Our adrenal resection database (1995–2006) identified 63 OA and 31 LA cases done for isolated adrenal metastases. Subset analysis was performed for all patients from isolated lung metastases (n = 39) and for all tumors smaller than 4.5 cm (n = 49).
Overall, local recurrence was 17%, median survival 30 months and 5-year estimated survival 31%. The only independent predictor of survival for all (n = 94) was adrenal tumor size less than 4.5 cm (P = 0.01). When comparing LA with OA, no differences in local recurrence, margin status, disease-free interval or overall survival were observed for the entire group, or for patients with metastases only from lung cancer (n = 39) or for those with tumors smaller than 4.5 cm (n = 49). LA provided significantly shorter operative time (175 vs 208 min, P = 0.04), lower estimated blood loss (EBL) (106 vs 749 cc, P < 0.0001), shorter length of hospital stay (2.8 vs 8.0 days, P < 0.0001) and fewer total complications (P < 0.0001).

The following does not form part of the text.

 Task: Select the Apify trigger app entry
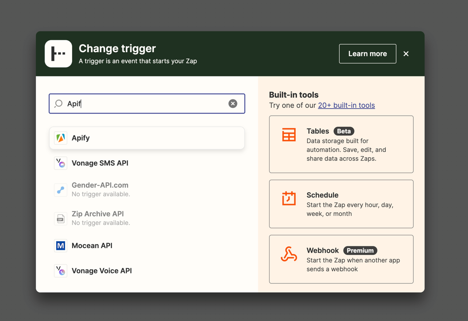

LA is equivalent to OA in terms of margin status, local recurrence, disease-free interval and overall survival. LA for metastatic adrenal lesions is safe, with equivalent long-term oncological outcomes providing the additional benefits of a minimally invasive technique. LA can be recommended as an appropriate initial approach for isolated adrenal metastases.